ПИСЬМЕННОЕ ЗАДАНИЕ A: Объясните, опираясь на статью о «макулатуре» как литературе, почему, по словам Андрея Сергеева, сегодня предпочитают читать не конструкции, а реальные рассказы о реальных событиях.

ТЕКСТ ДЛЯ ЧТЕНИЯ:
▽
ПО ХОДУ ТЕКСТА
Опубликовано в журнале Новый Мир, номер 6, 1997
ПО ХОДУ ТЕКСТА
АНДРЕЙ ВАСИЛЕВСКИЙ * «МАКУЛАТУРА» КАК ЛИТЕРАТУРА На кладбище сеется мелкий дождик. У глинистой ямы нестройно играет духовой оркестр. Ораторы, переступая с ноги на ногу, сменяют друг друга возле дешевого и почему-то закрытого гроба. Некто с недоумением глядит со стороны на происходящее — это его хоронят. Идут похороны Вымысла. Мне уже приходилось писать об этом в статье «Неизвестные результаты речи»1. И вот еще два газетных «некролога» укладываются в ту же папку. Поэт, прозаик и переводчик Андрей Сергеев, получивший большого Букера за свое мемуарно-автобиографическое произведение «Альбом для марок», высказывается по проблемам современной литературы.
«В наши дни существует большая проза и малая проза, а категории «роман», «повесть», «рассказ» — это достояние отошедшей эпохи. После того разгрома, который мы претерпели в ХХ веке, когда мы оглядываемся и пытаемся понять, что же случилось и что мы из себя представляем на текущий момент, то предпочитаем (это относится отнюдь не только ко мне) читать не конструкции, а реальные рассказы о реальных событиях в жизни реальных людей, названных собственными именами»2.
△
ПИСЬМЕННОЕ ЗАДАНИЕ B: Воспроизведите строки записей от строки с «Where should I click to: Click the Description» до строки с «will tap(651, 265).» включительно, заменив «keypad digit» на «number key» и оставив все прочее без изменений.

ПРЕДОСТАВЛЕННЫЕ ЗАПИСИ:
▽
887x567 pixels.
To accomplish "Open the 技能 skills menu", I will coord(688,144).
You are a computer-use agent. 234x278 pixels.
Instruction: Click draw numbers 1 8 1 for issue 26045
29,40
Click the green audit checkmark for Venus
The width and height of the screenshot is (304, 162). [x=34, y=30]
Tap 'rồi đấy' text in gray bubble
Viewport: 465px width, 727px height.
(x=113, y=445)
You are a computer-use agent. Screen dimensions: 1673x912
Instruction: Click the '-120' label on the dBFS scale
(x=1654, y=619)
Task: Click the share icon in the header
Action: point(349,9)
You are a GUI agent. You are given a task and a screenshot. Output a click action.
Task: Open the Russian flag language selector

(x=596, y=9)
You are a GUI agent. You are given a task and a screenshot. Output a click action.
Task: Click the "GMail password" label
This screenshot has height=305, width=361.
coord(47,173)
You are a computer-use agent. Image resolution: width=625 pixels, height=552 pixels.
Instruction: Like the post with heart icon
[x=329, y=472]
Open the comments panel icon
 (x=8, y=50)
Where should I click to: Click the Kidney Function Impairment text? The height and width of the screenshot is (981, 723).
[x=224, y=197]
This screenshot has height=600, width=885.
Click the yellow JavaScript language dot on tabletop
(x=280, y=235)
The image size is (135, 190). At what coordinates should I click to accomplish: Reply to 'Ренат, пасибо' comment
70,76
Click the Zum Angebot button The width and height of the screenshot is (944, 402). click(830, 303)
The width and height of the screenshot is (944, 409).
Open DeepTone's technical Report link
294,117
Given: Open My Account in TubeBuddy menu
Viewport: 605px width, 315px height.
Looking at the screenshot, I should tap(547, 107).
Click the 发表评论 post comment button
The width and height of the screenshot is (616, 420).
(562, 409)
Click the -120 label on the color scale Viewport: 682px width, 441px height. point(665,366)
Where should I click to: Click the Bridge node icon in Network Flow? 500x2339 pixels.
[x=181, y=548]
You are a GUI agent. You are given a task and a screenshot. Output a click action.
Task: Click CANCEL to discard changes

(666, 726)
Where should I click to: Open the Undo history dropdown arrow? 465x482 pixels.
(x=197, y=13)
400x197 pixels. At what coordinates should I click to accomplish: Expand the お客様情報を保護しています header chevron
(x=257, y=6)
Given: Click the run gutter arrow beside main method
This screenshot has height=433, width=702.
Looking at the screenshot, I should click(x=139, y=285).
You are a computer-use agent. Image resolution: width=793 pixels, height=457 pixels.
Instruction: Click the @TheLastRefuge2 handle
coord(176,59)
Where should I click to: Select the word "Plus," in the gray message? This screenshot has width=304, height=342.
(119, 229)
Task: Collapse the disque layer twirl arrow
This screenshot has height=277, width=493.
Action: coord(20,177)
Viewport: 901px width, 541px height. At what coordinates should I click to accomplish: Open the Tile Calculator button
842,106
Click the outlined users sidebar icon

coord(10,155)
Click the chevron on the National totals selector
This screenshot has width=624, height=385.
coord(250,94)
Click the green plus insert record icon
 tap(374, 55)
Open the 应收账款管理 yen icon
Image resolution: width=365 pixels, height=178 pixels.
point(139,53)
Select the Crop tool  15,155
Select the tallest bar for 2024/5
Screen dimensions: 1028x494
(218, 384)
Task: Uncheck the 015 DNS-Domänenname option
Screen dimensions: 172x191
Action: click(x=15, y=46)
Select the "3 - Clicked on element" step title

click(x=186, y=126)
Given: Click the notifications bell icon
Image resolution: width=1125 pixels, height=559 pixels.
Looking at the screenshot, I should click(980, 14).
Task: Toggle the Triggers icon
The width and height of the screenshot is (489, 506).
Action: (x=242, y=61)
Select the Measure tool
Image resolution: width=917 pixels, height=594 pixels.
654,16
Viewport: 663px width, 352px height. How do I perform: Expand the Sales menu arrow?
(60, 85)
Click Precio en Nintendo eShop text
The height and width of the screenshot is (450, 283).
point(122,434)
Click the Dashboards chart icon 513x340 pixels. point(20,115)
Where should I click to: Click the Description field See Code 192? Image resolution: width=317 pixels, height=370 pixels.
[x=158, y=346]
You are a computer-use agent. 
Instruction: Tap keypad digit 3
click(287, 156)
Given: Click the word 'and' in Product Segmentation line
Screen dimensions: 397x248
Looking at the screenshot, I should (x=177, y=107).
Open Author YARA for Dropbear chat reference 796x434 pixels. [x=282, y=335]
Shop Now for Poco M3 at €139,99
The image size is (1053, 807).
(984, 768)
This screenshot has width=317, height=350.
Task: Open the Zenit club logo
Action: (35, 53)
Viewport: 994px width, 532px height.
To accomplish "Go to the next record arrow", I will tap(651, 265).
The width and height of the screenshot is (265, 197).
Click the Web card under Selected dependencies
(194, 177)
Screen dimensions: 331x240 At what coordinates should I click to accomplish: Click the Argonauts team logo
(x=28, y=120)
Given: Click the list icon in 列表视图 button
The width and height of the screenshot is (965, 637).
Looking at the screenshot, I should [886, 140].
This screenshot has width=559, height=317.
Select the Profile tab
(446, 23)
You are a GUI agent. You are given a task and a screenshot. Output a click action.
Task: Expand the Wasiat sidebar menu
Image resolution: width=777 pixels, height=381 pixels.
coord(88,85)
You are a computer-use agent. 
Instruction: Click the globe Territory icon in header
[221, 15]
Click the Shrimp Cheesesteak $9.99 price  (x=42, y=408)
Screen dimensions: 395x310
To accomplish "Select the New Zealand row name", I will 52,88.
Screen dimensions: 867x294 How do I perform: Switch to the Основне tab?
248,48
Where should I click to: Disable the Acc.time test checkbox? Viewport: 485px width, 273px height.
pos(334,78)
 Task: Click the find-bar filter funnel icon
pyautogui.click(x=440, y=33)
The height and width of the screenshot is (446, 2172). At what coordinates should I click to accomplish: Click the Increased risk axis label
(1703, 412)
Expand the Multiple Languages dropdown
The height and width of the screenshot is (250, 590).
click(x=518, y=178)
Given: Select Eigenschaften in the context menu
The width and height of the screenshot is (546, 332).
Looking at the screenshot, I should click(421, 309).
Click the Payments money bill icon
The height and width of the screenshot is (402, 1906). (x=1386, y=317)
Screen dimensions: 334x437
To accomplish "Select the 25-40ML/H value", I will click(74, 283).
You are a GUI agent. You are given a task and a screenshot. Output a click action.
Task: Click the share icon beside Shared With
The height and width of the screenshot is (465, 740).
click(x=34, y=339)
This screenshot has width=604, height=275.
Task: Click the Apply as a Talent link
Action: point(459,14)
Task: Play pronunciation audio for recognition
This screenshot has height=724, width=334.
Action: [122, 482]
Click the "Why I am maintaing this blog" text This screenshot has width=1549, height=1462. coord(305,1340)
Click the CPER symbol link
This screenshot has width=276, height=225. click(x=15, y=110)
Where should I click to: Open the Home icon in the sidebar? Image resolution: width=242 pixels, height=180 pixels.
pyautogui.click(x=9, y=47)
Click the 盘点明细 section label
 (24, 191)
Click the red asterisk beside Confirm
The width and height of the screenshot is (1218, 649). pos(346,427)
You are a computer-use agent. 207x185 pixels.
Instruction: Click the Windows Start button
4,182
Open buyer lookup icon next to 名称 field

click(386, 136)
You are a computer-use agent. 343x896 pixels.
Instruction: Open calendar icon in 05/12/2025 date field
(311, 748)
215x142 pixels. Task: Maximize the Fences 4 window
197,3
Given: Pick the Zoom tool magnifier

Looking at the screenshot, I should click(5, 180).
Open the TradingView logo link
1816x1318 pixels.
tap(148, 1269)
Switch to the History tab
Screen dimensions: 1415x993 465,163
△
ПОЛНЫЙ ОТВЕТ A: После разгрома, пережитого в ХХ веке, люди оглядываются и пытаются понять, что же случилось и что они собой представляют на текущий момент. Поэтому они предпочитают читать не конструкции, а реальные рассказы о реальных событиях в жизни реальных людей, названных собственными именами.

ПОЛНЫЙ ОТВЕТ B:
Where should I click to: Click the Description field See Code 192? Image resolution: width=317 pixels, height=370 pixels.
[x=158, y=346]
You are a computer-use agent. 
Instruction: Tap number key 3
click(287, 156)
Given: Click the word 'and' in Product Segmentation line
Screen dimensions: 397x248
Looking at the screenshot, I should (x=177, y=107).
Open Author YARA for Dropbear chat reference 796x434 pixels. [x=282, y=335]
Shop Now for Poco M3 at €139,99
The image size is (1053, 807).
(984, 768)
This screenshot has width=317, height=350.
Task: Open the Zenit club logo
Action: (35, 53)
Viewport: 994px width, 532px height.
To accomplish "Go to the next record arrow", I will tap(651, 265).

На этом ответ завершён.